GVDL paid me one of the best compliments I've had as a writer. It's one of those small things that might make all the difference, just like the suggestion several years ago that I should blog. It won't be forgotten.
And yet he said something equally devastating, but true. He said that my thinking is a work in progress; at least that's what I heard. I have decided not to decide. I'm not on a mission. I just have a direction and I'm not completely convinced and don't particularly need to be ... the word evades me. I need to be right, I just don't always feel like proving it.
So I twittered the fragment that stuck and later began to explain what I meant, which is perfectly apropos. A provocative tweet was enough to satisfy the moment. But now I have to explain. To wit.

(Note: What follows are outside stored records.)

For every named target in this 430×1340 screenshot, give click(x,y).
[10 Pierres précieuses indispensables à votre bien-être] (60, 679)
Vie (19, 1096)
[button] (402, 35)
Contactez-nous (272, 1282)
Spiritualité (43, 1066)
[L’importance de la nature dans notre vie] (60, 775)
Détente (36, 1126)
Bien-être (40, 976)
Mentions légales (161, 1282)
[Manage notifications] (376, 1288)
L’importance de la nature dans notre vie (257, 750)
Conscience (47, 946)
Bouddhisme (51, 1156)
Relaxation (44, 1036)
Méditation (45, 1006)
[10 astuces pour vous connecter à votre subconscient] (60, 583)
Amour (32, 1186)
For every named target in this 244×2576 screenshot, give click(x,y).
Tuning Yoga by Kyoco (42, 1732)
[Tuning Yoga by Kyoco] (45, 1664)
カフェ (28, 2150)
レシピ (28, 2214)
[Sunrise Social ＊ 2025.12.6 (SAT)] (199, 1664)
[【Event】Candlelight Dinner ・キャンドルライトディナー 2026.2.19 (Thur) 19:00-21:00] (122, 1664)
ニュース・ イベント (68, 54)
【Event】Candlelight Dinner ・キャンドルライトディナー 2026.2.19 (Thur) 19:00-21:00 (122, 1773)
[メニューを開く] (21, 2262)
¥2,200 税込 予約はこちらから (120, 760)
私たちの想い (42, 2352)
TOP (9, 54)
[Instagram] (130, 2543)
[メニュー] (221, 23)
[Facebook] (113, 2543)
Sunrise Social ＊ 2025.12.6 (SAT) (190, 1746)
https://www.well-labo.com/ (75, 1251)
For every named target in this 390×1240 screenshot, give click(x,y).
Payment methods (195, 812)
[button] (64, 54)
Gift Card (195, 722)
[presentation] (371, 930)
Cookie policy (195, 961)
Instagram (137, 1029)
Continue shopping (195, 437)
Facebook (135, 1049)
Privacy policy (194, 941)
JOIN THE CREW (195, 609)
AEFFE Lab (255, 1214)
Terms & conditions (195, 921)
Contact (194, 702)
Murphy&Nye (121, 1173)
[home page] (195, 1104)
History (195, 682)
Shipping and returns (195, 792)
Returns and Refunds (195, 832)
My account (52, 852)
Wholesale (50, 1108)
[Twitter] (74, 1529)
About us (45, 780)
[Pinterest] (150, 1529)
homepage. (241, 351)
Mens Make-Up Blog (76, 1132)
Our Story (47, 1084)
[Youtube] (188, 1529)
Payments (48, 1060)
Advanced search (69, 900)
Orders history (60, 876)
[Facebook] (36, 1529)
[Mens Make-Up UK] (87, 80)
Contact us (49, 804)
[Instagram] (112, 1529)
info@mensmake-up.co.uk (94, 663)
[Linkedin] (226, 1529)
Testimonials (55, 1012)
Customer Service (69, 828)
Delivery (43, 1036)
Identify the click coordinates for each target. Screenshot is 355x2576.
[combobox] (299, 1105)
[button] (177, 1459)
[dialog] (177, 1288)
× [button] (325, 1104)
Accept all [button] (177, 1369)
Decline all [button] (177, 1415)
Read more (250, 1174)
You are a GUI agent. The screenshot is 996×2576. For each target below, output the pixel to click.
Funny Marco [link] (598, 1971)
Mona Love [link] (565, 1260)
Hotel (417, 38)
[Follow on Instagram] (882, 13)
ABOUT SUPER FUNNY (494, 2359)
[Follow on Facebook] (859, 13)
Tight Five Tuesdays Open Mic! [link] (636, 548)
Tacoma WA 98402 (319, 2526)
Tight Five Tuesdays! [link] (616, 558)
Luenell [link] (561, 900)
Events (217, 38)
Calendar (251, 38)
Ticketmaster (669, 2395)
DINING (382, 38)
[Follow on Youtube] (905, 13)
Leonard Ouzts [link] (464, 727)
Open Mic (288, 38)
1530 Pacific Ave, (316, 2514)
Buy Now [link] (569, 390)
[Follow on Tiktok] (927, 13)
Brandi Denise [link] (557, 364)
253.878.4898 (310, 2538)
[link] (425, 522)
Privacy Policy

What if skilled people are not supposed to think?
Think philosophically is what I mean. What if happiness were only possible from thinking a particular combination of thoughts? What if everybody who has to work for a living and gather skills will never have enough time or discipline to put that combination together in their heads?
I think about this whenever I am between projects. Not having to focus on my clients' system problems allows me to free up some brain space with philosophical stuff like this I am writing. English for people instead of Perl for machines. And I'm trying to get that combination - except that I'm happy as a worker. My career fulfills. In my spare time I shoot and drive on the gaming console and I attempt transcendental inquiry. You can expect many thousands of words.
It's maddening to read F. Scott Fitzgerald and Rudyard Kipling at this late date. I know, I have learned and forgotten a dozen computer languages and in the intellectual meritocracy that is some fraction of American society, I have received my props. No I didn't sell a dot com, but I've learned to be satisfied. Don't we all? It's not that they are so utterly brilliant - well it is, but it's also that I might have saved myself some time. I wonder back and I recall thousands of names in my little black electronic rolodex and I try to guess what I said that let them know I wasn't quite ready.
We only know what we know, and we have to accept what we are. But that leaves open what we might be. If human development 'true happiness', or 'true enlightenment' lies on a path before us, we may not always choose or even see that path. I think maybe we're all too busy to get there.